«Я могла бы спросить Дэвида: "Вот я играю двух героинь, и это значит, что я играю призрака?" » И он бы ответил: "А ты сама как думаешь, Патриш? Это женщина, которую мы видим через искаженный взгляд психотика-мизогина". Он ненавидит женщин и не может довериться героине — даже с учетом того, что она его жена. Он убивает ее, но не может этого вспомнить, а после воссоздает себя в образе мужественного молодого человека и снова встречает ее. И теперь она действительно хочет с ним трахаться и влюбляется в него. Но даже в этом случае предстает грязной шлюхой. В представлении этого мужчины женщина — всегда чудовище. При любом раскладе. Играя роль, я думала о Саломее и Иезавели, обо всех библейских злодейках».

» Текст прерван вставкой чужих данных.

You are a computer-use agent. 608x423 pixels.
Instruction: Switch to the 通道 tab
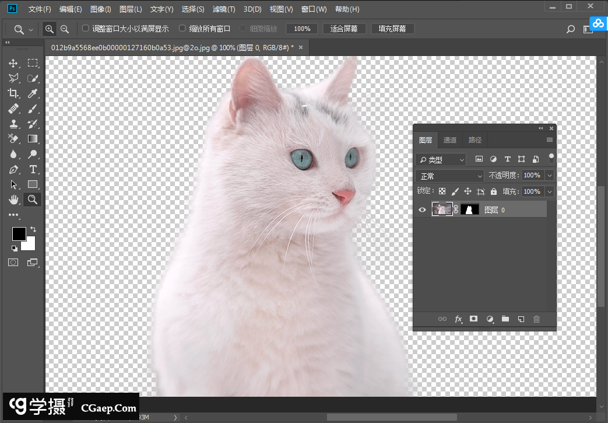(x=450, y=140)
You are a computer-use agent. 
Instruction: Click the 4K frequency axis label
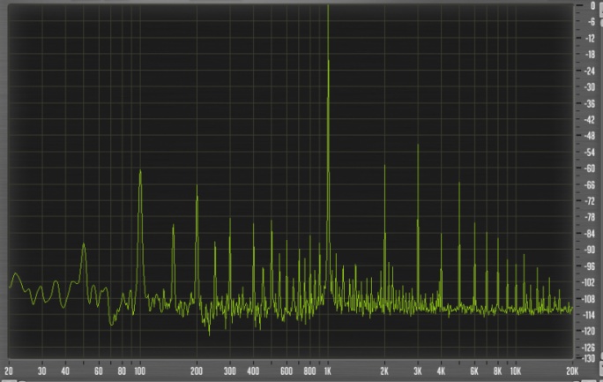[441, 371]
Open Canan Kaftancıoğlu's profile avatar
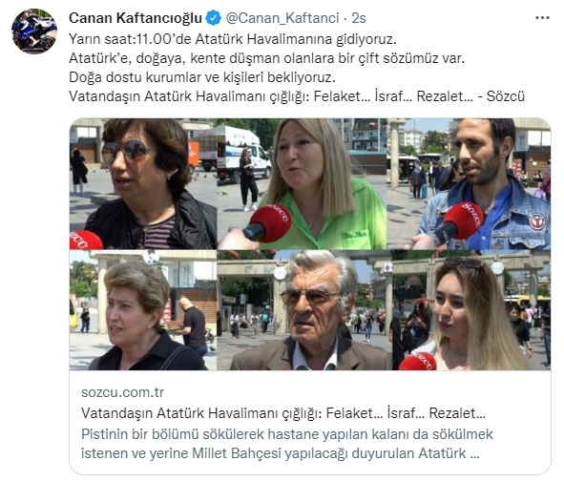Viewport: 564px width, 482px height. point(34,31)
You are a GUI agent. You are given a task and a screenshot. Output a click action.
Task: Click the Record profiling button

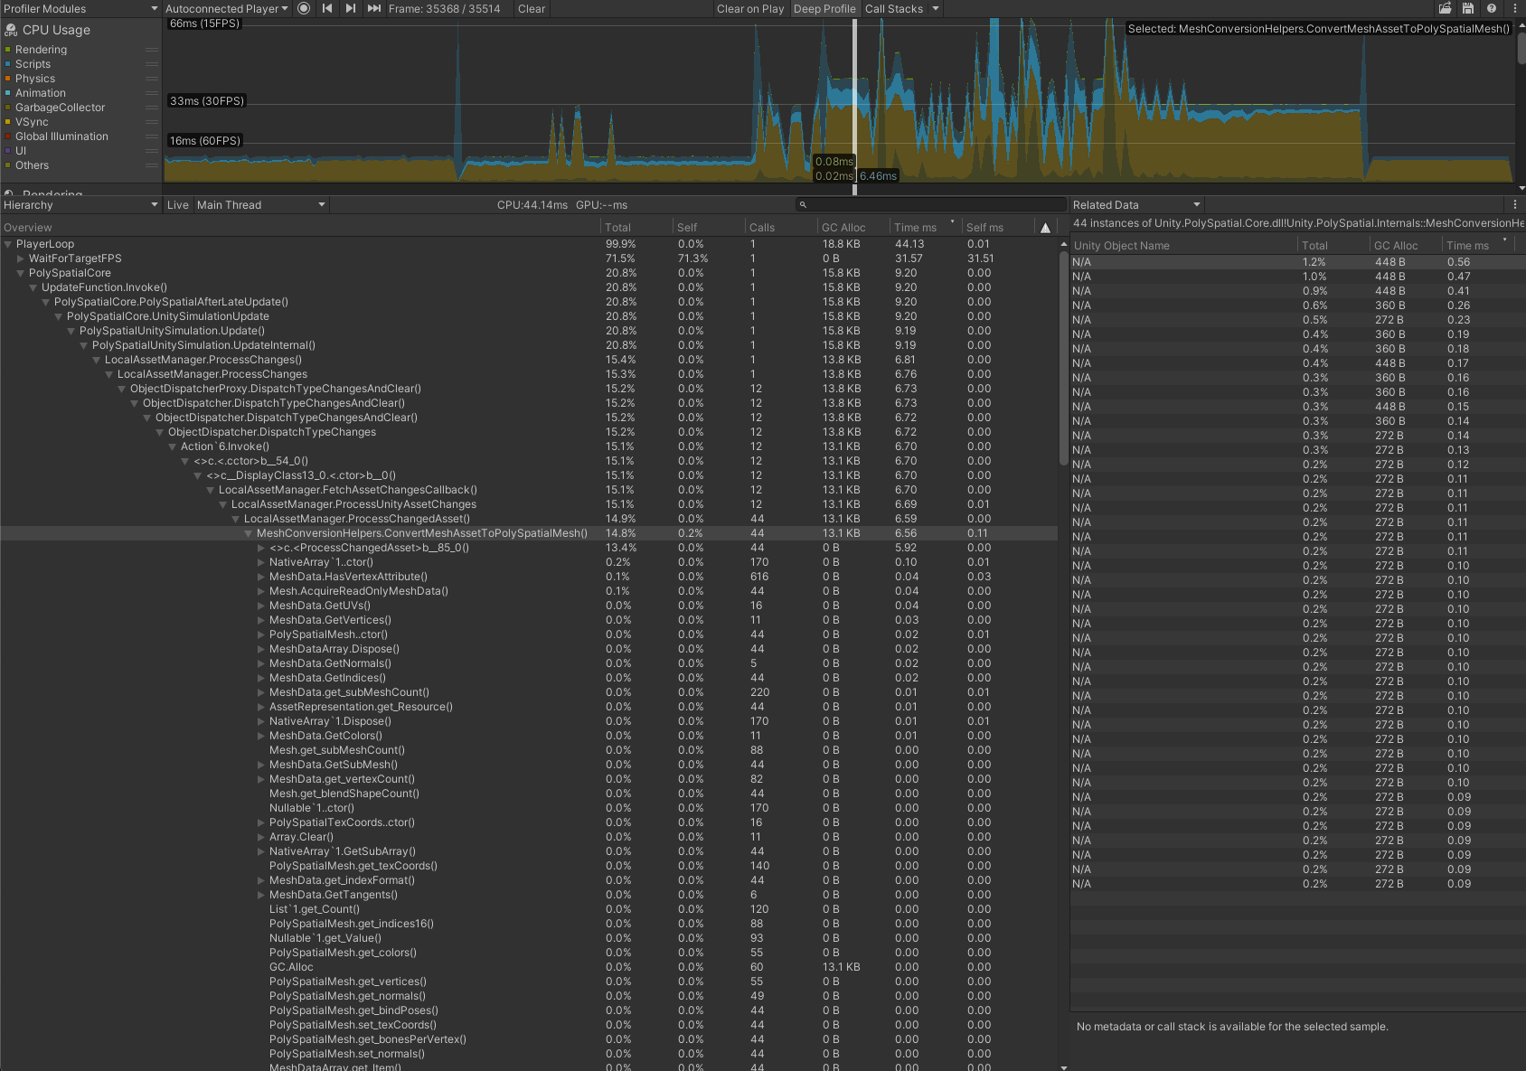pyautogui.click(x=303, y=9)
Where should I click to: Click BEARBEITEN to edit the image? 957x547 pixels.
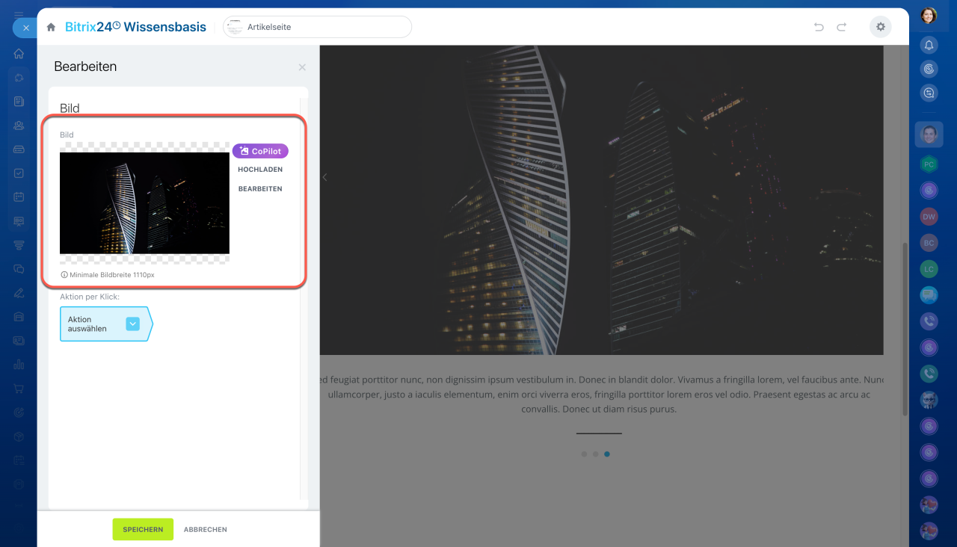click(260, 189)
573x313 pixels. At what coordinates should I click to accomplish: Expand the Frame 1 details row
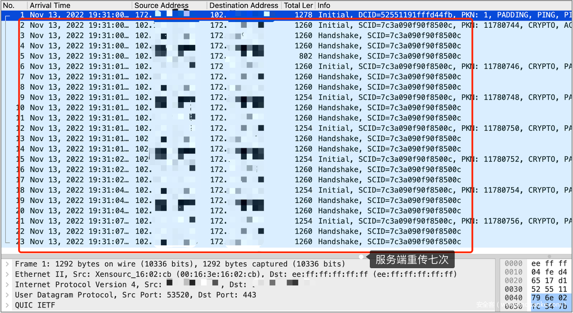coord(7,264)
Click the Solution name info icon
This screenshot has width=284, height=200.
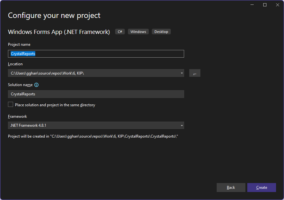(36, 85)
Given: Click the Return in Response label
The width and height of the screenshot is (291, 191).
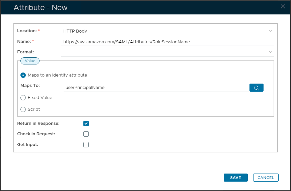Looking at the screenshot, I should click(x=38, y=124).
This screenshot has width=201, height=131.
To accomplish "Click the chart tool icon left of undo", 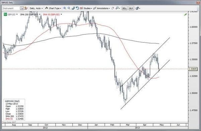I will (x=73, y=8).
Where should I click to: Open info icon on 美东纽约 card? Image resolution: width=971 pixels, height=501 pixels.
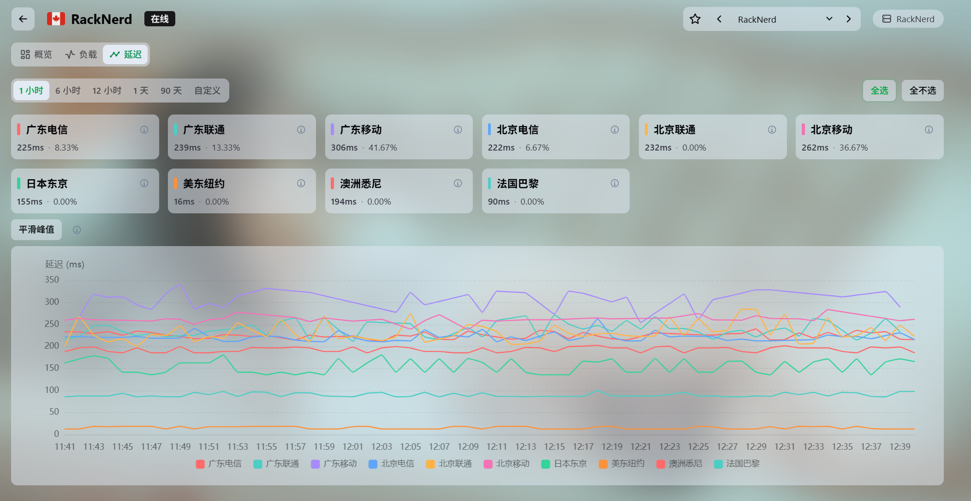(301, 183)
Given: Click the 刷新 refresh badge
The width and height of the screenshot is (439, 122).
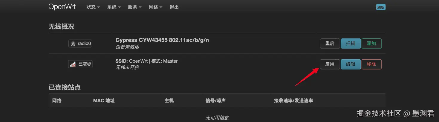Looking at the screenshot, I should coord(381,7).
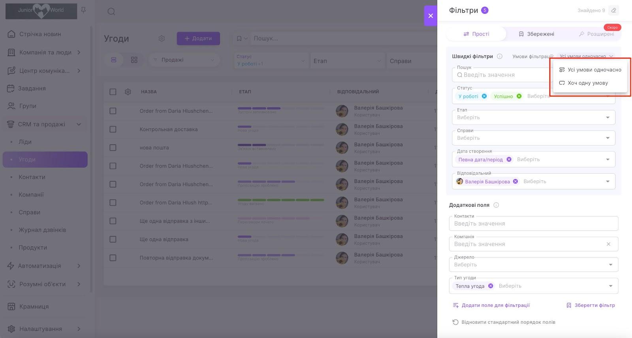Click info icon next to Швидкі фільтри
Screen dimensions: 632x338
(500, 56)
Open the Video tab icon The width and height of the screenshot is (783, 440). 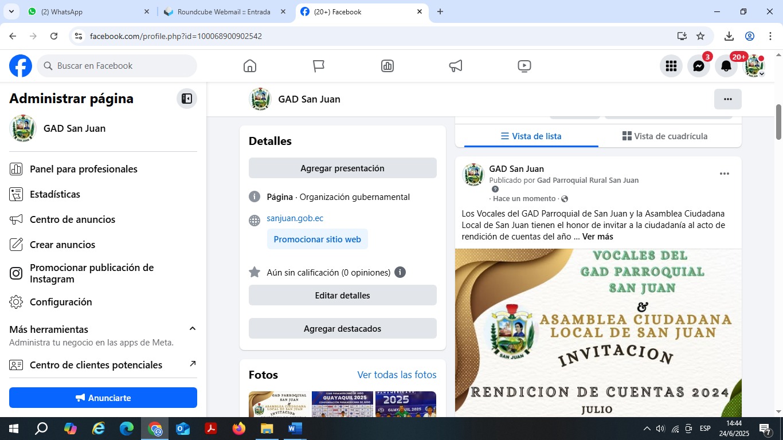click(x=524, y=66)
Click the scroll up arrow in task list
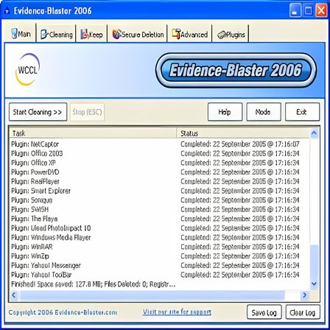This screenshot has height=330, width=330. pos(314,133)
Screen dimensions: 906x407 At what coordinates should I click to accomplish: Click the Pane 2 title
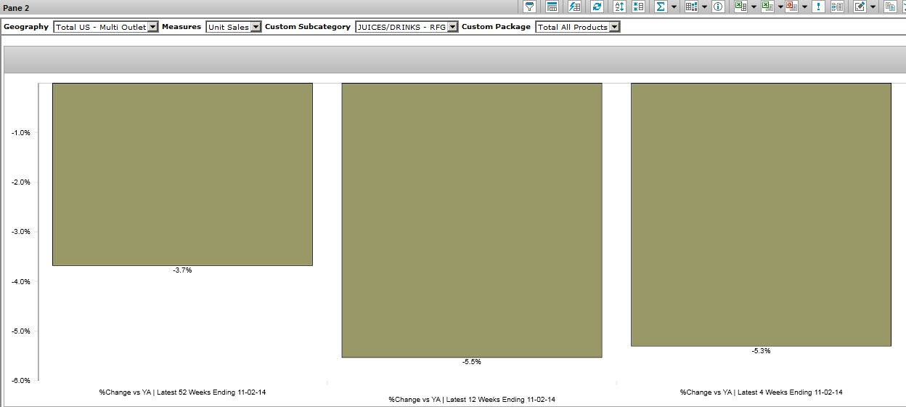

«Я была очень скромной, ванну в темноте принимала. И сцена, где моей героине нужно было раздеться, привела меня в ужас. К тому же на площадке кое-кто из парней позволил себе грубые комментарии, и я сказала Дэвиду: "Мне некомфортно, тут гадости говорят". А он в ответ: "Ты же читала сценарий. Постой, а кто и что говорит?" Когда спустя какое-то время я вернулась на площадку, те парни, которые отпускали сальные шуточки, извинялись передо мной, глядя в пол».
«Я была далека от типа телосложения, который тогда считался эталонным. Слишком фигуристая, слишком спортивная, и меня за это критиковали. Мол, "у тебя зубы кривые" и прочая чушь в том же роде. Но сейчас я пересматриваю "Шоссе в никуда" и думаю: "В общем-то, нечего было стесняться. Хорошо выглядишь, детка"».